*Available data*.
# # # # #

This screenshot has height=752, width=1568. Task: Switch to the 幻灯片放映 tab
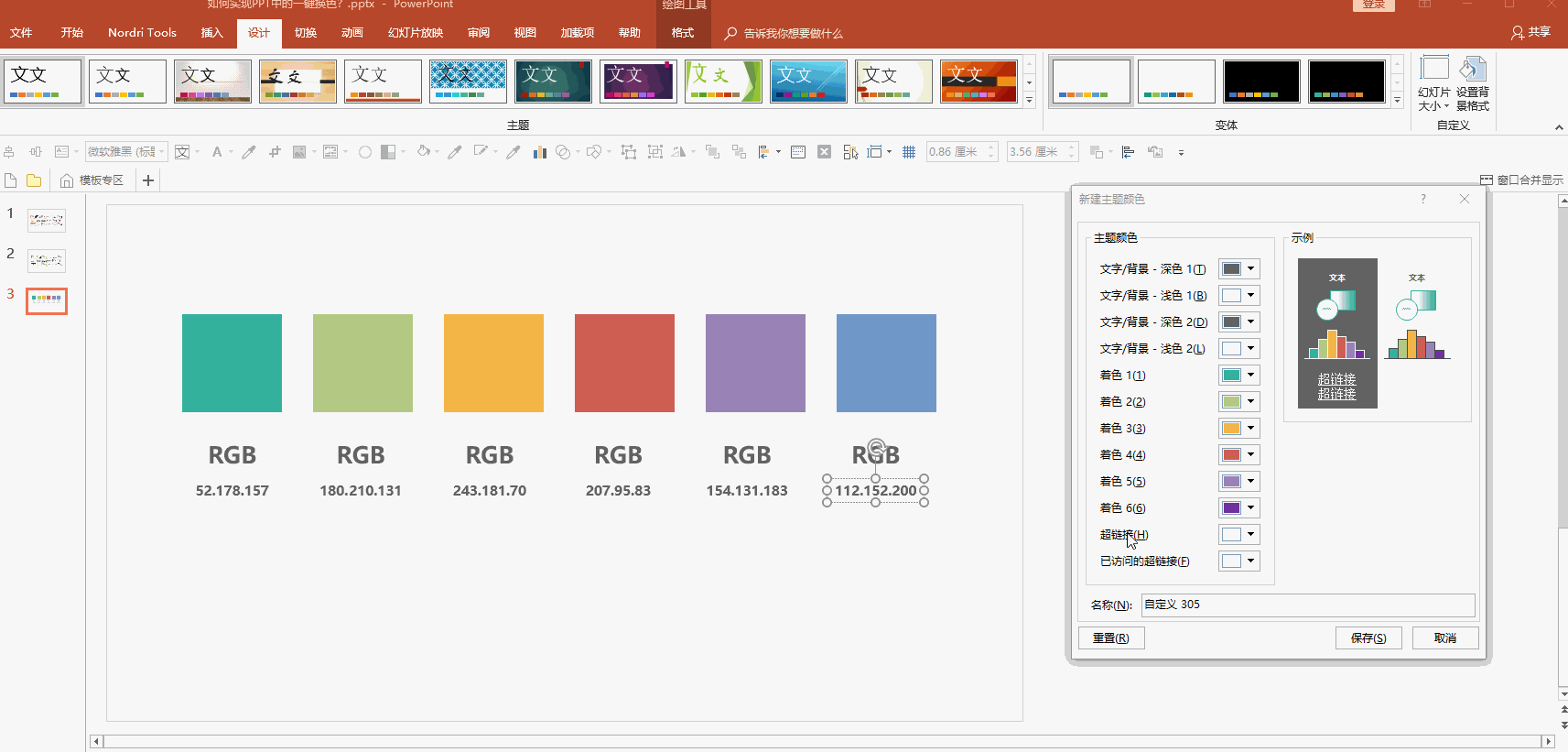(x=416, y=33)
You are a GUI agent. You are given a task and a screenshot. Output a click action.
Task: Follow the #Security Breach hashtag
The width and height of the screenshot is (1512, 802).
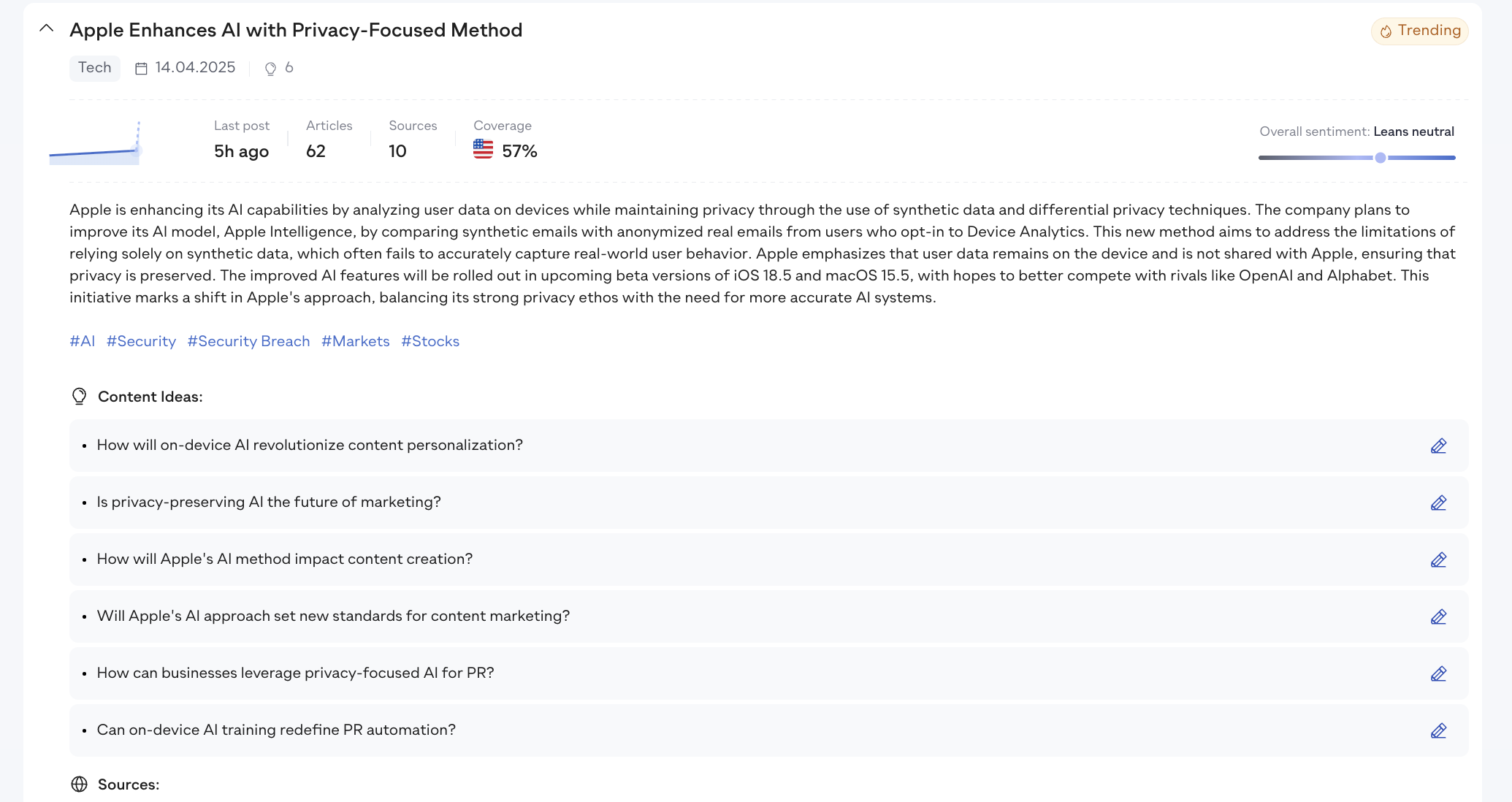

# # # # #

*Action item*. Omit the pictures, then set down all the remaining data exactly as given.

*Completed exercise*.
This screenshot has height=752, width=1568. Task: Switch to the 幻灯片放映 tab
(x=416, y=33)
You are a GUI agent. You are given a task and a screenshot. Output a click action.
Task: Follow the #Security Breach hashtag
The width and height of the screenshot is (1512, 802).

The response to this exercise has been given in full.